Ketahui Kepanjangan IDR dan Pengertiannya, Baca Lebih Lanjut
Saat Anda sedang berbelanja online atau membaca berita-berita mengenai masalah ekonomi, Anda pasti akan menemukan kata IDR. Kata IDR biasanya akan diikuti dengan nominal angka, yang menyatakan harga atau jumlah uang yang sedang dibicarakan. Lantas, apa sebenarnya kepanjangan dari IDR itu? Ini selengkapnya.
Saat Anda sedang berbelanja online atau membaca berita-berita mengenai masalah ekonomi, Anda pasti akan menemukan kata IDR. Kata IDR biasanya akan diikuti dengan nominal angka, yang menyatakan harga atau jumlah uang yang sedang dibicarakan. Lantas, apa sebenarnya kepanjangan dari IDR itu?
Rupanya, kepanjangan IDR adalah Indonesia Rupiah. Rupiah adalah mata uang resmi negara Indonesia. IDR adalah kode mata uang unik rupiah Indonesia di bawah kode ISO 4217. Masyarakat saat ini telah menggunakan IDR secara luas saat mendeskripsikan harga suatu barang/jasa.
Rupiah (IDR) pertama kali tersedia pada tahun 1946 di samping mata uang lainnya juga beredar. Pada tahun 1950 ia lalu menjadi mata uang resmi Indonesia ketika Belanda mengakui kemerdekaannya. Rupiah mengalami penurunan yang stabil di bawah struktur nilai tukar tetap, terkelola, dan mengambang bebas dari 3,8/USD menjadi di bawah 16.800 selama krisis keuangan Asia.

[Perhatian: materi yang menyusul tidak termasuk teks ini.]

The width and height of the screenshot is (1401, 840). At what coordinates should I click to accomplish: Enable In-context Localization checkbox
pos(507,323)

Berikut penjelasan selengkapnya, dilansir dari investopedia.com.
Pengertian IDR
Seperti yang telah disebutkan di atas, kepanjangan IDR adalah Indonesia Rupiah. IDR sering kali ditulis dengan simbol atau singkatan Rp, dan dikendalikan oleh Bank Indonesia.

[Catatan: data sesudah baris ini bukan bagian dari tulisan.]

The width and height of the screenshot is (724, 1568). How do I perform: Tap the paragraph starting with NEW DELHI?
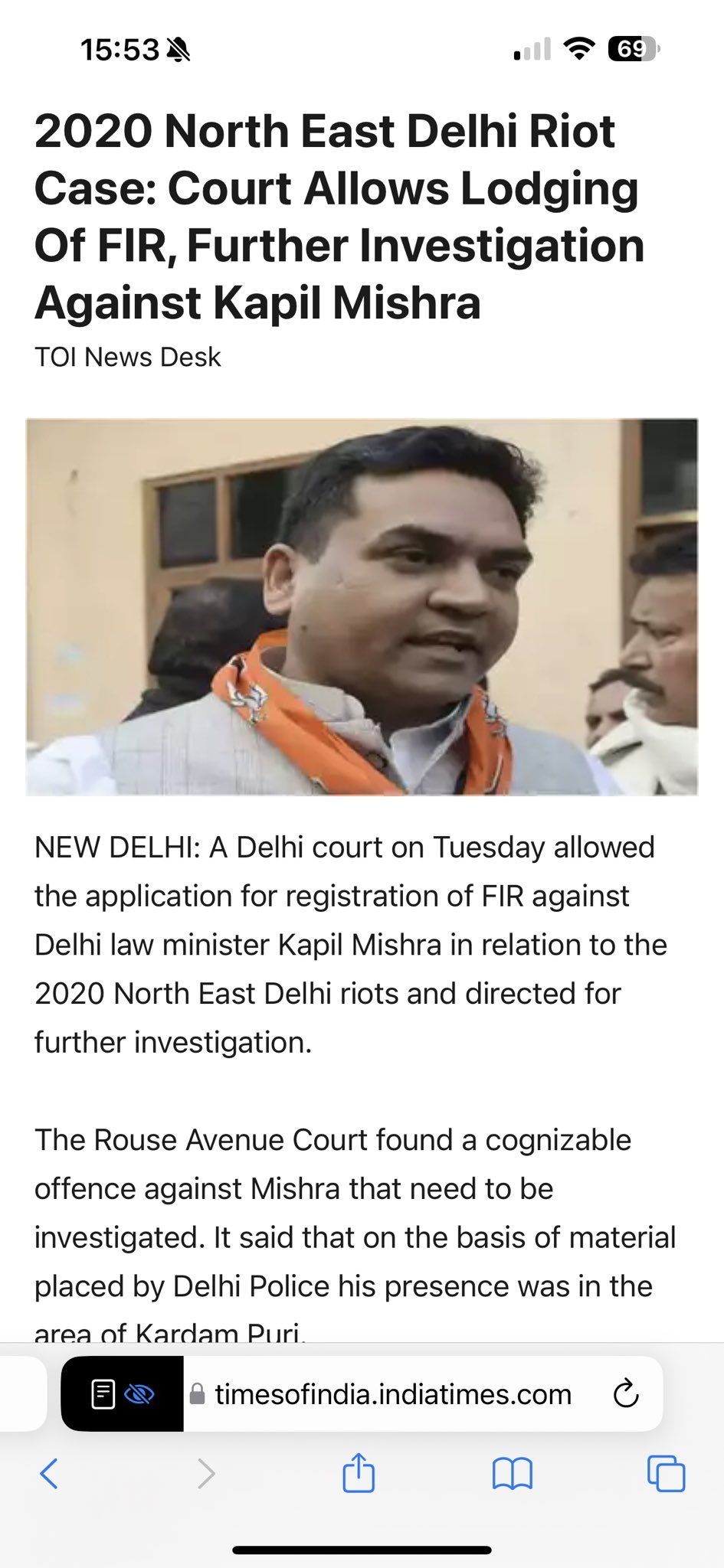click(x=350, y=945)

Rupiah Indonesia pertama kali terlihat dan beredar pada Oktober 1946. Pada saat itu, Rupiah merupakan salah satu dari sejumlah mata uang yang beredar di pasaran.
Mata uang lain yang beredar sebelum dan bersamaan dengan awal kemunculan Rupiah adalah gulden Hindia Belanda, gulden versi Jepang, dan lain-lain.
Antara tahun 1950 dan 1951, mata uang lainnya turun dan IDR menjadi satu-satunya mata uang resmi Indonesia setelah merdeka dari kolonialisasi Belanda. Pada tahun 1965, uang kertas rupiah yang baru diperkenalkan.
Fluktuasi IDR
Antara tahun 1949 dan 1952, nilai tukar untuk IDR adalah 3,8 per dolar AS (USD). Negara memperkenalkan tarif yang berbeda untuk impor (11,4) dan ekspor (7,6) pada tahun 1950, meskipun ini kemudian dibatalkan dan tarif 3,8 diperkenalkan kembali.
Pada tahun 1952, mata uang tersebut devaluasi menjadi Rp 11,4 per USD. Pemerintah terus mencoba pendekatan tarif yang berbeda untuk menstabilkan mata uang dan mendatangkan pendapatan, tetapi gagal.
Sementara kurs resmi masih 11,4, di pasar gelap mata uang telah jatuh ke 31/USD pada tahun 1956 dan Rp90/USD pada tahun 1958.
Saat mencari kutipan mata uang, kurs biasanya akan diberikan sebagai USD/IDR. Tarif yang sesuai, seperti contoh 14.234, berarti biayanya adalah Rp 14.234 untuk membeli satu USD.
Untuk mengetahui berapa nilai satu Rupiah dalam USD, bagilah satu dengan nilai tukar. Misalnya, jika nilainya 14.200, bagi satu dengan 14.200 untuk mendapatkan 0,00007. Ini adalah nilai tukar IDR/USD, artinya $0,00007 sama dengan satu IDR.